Un grido corale, il cui eco risuona in maniera distinta nella Camera dei Comuni di Westminster e anima il dibattito parlamentare che alla consueta contrapposizione dialettica tra Tory e Whig vede alzare i toni a motivo delle scelte di politica estera del Foreign Office verso gli Stati italiani pre-unitari e l’inquietudine che ne deriva per i soprusi e gli effetti della sospensione dei diritti civili statutari dell’Italia unita, verso le province già duo-siciliane. Di esso gli interventi autorevoli di Gladstone come Disraeli, di Palmerston o di Bentinck e di Butler-Johstone. Poi l’8 maggio 1863 il discorso su La Quistione Napoletana dell’Onorevole Lord Lennox, tra i più stretti collaboratori di Gladstone, quello della «Tirannide Borbonica» come la «negazione di Dio eretta a sistema di governo» [p. 104]. L’intervento, una requisitoria ben strutturata e documentata, contesta la politica estera del Regno Unito nel favorire «un’impresa illegittima e scellerata che aveva portato all’istaurazione di un vero e proprio Reign of Terror» [Di Rienzo, 2012, p. 198].
Il discorso di Lord Lennox per la vasta risonanza che ebbe nelle Cancellerie come nei salotti europei, così come nella editoria, costituisce un valido compendio del tormentato processo risorgimentista che permea in vario modo il Continente. Una fonte documentale di cui si è grati ad Eugenio Di Rienzo.
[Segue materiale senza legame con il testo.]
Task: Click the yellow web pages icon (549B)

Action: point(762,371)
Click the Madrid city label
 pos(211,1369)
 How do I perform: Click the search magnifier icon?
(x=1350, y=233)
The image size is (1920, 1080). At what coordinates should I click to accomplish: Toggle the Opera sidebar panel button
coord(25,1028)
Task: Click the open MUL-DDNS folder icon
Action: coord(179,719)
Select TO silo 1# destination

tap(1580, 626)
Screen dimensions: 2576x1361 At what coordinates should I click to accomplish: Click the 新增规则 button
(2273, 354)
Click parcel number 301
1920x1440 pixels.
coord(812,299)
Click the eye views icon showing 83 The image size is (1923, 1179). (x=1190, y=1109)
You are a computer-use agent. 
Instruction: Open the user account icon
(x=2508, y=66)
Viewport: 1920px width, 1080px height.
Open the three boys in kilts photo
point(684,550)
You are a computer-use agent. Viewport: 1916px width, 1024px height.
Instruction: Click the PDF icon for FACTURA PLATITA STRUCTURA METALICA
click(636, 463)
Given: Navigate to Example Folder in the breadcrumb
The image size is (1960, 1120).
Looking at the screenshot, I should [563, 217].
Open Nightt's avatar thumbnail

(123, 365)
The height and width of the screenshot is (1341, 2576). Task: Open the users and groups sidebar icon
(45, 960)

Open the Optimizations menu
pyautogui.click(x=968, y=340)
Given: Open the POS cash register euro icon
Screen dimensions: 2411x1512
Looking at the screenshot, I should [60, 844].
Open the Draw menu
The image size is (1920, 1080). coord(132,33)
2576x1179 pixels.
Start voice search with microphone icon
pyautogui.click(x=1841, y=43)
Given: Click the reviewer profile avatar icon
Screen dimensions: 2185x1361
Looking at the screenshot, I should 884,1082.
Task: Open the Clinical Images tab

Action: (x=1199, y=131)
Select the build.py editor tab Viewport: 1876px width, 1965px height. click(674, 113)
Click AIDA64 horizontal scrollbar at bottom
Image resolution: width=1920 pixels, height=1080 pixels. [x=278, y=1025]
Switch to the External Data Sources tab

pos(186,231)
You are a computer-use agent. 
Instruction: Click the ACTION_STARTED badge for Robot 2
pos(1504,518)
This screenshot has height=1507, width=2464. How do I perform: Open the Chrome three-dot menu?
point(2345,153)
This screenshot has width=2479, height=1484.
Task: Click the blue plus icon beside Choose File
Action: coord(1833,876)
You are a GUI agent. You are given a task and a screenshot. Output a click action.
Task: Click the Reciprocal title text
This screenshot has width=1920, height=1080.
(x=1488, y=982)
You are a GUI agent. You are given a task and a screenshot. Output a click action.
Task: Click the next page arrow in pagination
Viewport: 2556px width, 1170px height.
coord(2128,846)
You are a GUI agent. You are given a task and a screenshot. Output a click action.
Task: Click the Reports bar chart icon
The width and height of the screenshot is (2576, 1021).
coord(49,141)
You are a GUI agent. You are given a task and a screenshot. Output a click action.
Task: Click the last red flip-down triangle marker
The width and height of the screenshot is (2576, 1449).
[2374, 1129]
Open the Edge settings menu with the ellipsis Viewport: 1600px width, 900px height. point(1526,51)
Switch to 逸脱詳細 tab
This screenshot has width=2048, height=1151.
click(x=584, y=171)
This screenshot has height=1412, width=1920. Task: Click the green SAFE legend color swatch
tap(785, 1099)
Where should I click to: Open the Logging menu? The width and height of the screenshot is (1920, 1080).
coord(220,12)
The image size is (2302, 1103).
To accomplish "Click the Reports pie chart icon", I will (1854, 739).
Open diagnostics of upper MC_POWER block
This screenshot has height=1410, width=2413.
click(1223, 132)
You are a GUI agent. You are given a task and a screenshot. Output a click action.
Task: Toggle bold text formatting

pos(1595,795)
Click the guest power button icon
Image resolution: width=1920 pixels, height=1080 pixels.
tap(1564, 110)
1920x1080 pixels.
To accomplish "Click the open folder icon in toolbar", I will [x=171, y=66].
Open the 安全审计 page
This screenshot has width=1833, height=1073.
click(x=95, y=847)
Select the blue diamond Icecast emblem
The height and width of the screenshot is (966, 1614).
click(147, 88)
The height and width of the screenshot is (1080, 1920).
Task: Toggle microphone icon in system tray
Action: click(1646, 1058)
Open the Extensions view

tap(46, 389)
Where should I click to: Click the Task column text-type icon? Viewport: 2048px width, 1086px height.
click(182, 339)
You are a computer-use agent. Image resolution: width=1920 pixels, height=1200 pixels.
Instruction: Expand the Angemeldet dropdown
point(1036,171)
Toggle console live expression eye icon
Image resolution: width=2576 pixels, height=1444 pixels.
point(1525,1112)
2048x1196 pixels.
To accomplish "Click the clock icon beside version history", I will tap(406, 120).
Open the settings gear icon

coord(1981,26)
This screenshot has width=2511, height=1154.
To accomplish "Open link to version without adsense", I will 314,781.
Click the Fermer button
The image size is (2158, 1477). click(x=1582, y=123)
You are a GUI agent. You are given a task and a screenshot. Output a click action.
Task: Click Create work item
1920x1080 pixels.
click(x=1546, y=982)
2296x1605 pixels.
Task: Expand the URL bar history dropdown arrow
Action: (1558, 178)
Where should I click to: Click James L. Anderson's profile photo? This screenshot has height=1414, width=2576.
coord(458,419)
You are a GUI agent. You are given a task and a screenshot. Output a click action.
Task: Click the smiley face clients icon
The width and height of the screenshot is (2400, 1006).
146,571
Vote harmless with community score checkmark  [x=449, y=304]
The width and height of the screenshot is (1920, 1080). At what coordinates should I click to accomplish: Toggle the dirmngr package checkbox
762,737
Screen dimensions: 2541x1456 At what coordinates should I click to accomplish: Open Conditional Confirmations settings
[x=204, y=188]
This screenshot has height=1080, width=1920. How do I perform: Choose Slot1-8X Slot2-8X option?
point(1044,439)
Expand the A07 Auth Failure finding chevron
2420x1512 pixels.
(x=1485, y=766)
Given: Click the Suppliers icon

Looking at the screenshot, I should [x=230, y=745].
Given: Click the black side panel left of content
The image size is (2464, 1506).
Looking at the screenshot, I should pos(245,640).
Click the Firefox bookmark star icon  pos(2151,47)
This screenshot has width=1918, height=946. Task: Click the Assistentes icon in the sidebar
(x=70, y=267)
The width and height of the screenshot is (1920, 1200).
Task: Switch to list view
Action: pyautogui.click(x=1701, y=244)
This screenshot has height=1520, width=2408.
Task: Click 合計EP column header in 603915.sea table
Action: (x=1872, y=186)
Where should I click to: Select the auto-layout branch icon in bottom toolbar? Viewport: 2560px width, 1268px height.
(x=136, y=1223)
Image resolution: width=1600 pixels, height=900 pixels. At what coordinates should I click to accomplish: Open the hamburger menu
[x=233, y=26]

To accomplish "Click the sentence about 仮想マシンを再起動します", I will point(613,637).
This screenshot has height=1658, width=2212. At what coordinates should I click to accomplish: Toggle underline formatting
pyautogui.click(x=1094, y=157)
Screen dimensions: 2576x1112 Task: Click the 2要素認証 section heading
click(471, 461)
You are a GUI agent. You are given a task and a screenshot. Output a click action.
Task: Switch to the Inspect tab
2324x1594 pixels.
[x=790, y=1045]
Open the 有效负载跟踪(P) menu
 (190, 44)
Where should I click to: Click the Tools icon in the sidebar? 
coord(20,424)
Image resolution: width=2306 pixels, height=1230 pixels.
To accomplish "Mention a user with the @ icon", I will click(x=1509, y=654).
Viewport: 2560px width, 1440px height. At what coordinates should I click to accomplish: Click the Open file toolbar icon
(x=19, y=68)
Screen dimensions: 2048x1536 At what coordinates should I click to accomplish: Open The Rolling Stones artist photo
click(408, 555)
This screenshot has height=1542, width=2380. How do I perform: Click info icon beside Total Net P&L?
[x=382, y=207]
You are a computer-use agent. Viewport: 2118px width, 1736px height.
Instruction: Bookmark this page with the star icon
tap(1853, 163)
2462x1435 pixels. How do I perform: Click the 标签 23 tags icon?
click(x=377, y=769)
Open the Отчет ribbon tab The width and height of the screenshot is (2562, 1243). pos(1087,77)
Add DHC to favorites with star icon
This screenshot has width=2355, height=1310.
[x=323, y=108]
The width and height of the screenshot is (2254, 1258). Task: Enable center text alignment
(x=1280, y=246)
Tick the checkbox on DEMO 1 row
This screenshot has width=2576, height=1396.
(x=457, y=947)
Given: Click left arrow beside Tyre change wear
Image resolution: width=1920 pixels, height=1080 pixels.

Intanto i nuovi assetti politico-istituzionali scaturiti dall’epilogo alquanto perturbato del decennio 1861-70 stabilizzano tra status quo, intese e alleanze, il palinsesto europeo, quello della Belle Époque e fino al suo tragico epilogo.
In essi non vi sono più margini di riscatto della «Questione napoletana» come patria italiana. Il «destino del grande “Piccolo Stato” napoletano si sarebbe riflesso, così, in quello della “Media Potenza” italiana fino ai nostri giorni» [ Di Rienzo, 2012, p. 218].
Il resto è l’oblio dignitoso di un giovane monarca ormai farnesianamente Duca di Castro, ritornare definitivamente in Francia dove, riprendendo Karl F. Werner [1988, p. 93], tutto ebbe inizio, quantomeno l’idea di Europa declinata dai Borbone e dagli Asburgo nelle loro diverse latitudini, chiudendo la propria esistenza ad Arco, in faccia alla “sua” Italia, conosciuto come «il Signor Fabiani» distinto, gentile e devoto signore.